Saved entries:
--------

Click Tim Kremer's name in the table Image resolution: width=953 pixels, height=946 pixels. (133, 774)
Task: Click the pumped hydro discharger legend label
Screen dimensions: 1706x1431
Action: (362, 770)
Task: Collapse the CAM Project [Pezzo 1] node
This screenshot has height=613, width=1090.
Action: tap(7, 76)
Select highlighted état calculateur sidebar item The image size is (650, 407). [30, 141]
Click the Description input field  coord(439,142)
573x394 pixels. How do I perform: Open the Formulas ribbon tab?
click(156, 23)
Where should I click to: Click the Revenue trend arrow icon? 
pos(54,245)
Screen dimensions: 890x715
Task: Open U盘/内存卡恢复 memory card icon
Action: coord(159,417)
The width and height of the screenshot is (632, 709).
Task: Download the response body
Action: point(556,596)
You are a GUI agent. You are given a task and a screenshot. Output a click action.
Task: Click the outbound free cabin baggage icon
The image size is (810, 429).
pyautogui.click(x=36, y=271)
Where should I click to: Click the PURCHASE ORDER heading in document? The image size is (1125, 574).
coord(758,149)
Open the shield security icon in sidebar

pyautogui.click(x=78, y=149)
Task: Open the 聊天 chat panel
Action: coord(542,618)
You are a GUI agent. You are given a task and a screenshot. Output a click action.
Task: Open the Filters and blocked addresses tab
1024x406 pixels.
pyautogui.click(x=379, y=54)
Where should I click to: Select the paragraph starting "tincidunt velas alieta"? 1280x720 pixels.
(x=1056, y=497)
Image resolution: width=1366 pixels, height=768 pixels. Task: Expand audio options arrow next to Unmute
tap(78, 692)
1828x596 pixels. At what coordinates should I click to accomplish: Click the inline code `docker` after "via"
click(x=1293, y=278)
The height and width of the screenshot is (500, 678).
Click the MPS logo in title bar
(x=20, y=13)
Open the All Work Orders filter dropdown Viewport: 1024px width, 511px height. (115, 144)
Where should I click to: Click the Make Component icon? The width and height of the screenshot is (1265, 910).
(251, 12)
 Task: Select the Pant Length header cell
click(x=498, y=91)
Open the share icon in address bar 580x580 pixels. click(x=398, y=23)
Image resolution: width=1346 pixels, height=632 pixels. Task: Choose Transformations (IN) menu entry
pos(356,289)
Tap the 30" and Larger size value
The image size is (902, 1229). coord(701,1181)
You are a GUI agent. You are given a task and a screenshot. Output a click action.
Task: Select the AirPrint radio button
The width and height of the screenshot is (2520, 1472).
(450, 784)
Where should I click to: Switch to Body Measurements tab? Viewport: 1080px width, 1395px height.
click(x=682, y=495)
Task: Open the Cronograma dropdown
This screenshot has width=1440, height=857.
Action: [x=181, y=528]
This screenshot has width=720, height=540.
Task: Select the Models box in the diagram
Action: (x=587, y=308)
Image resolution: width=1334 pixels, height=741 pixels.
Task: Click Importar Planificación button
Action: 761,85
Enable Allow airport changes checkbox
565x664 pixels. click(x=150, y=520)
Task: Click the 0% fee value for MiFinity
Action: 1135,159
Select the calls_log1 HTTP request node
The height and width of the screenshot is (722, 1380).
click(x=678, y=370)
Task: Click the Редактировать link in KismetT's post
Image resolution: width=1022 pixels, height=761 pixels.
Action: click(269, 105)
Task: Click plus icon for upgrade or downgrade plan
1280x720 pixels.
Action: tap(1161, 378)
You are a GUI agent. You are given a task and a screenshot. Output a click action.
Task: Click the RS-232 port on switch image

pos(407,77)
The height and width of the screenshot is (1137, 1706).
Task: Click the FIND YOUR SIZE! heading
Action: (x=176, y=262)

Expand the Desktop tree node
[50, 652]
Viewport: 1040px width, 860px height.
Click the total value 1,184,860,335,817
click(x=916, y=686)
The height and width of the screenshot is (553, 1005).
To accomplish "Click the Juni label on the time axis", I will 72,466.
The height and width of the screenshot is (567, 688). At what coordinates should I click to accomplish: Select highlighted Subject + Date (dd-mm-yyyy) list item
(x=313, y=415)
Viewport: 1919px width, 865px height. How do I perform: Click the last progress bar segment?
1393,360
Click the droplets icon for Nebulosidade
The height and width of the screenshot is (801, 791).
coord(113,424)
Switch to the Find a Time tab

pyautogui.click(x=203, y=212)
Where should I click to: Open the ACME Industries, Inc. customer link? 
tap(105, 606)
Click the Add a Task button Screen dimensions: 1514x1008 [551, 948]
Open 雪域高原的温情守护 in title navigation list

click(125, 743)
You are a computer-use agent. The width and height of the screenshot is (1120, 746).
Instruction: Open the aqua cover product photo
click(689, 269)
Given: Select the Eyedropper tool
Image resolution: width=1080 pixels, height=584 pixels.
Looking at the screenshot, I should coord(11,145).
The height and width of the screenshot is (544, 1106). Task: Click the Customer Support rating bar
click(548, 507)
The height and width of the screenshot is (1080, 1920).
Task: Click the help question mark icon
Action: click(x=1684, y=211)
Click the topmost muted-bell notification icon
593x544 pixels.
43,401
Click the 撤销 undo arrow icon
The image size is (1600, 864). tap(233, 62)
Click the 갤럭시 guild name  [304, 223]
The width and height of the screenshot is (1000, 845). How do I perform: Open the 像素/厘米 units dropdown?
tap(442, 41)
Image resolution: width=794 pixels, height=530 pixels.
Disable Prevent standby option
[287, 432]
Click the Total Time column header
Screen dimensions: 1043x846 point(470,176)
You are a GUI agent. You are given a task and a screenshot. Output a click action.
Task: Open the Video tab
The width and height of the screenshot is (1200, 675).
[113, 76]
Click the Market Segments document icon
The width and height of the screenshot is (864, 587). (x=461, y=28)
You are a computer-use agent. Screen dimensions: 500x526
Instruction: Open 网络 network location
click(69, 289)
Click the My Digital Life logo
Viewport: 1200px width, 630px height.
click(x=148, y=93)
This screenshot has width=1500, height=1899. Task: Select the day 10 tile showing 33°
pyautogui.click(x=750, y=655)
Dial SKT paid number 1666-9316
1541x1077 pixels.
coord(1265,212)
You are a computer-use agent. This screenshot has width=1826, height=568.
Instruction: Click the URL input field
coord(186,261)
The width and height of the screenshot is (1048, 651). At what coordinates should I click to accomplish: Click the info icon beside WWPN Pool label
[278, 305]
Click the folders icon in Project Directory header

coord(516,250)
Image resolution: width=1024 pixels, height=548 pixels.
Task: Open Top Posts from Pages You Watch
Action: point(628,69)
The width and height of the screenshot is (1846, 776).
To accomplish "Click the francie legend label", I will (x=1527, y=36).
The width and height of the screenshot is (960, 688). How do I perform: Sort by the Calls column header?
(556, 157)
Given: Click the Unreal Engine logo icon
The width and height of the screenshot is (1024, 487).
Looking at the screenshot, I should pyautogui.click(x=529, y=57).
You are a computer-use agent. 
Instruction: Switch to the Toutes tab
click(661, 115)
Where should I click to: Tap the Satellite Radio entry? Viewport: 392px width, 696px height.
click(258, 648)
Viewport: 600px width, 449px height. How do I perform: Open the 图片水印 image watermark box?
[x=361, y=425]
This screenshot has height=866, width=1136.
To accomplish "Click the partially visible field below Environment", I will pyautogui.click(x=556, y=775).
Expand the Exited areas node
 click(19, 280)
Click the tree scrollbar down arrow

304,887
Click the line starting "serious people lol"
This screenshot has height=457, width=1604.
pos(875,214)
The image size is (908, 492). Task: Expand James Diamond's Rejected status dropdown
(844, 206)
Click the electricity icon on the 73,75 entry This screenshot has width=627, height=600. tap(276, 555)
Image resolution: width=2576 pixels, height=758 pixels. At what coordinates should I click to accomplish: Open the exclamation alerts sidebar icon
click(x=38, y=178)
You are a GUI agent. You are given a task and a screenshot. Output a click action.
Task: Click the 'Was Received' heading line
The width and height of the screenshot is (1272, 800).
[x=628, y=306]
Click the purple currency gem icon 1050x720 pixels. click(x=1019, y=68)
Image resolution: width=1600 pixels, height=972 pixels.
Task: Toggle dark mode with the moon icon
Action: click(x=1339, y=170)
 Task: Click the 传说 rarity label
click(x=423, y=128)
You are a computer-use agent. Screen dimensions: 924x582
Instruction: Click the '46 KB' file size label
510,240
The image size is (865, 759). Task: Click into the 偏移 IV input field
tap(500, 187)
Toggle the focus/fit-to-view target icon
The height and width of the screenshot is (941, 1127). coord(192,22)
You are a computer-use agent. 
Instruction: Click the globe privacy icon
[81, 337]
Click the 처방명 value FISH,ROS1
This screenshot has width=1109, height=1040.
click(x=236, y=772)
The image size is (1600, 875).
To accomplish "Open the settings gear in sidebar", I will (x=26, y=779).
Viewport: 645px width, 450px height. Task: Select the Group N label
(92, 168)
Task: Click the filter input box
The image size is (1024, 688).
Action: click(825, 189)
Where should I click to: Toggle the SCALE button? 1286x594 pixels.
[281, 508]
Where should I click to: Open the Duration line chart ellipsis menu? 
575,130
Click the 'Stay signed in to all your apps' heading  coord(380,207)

--------

| YOUR INSTRUCTIONS |
What this exercise asks for is every line of the data above with the word "legend".

| EXERCISE OUTPUT |
Task: Click the pumped hydro discharger legend label
To accomplish "Click the francie legend label", I will (x=1527, y=36).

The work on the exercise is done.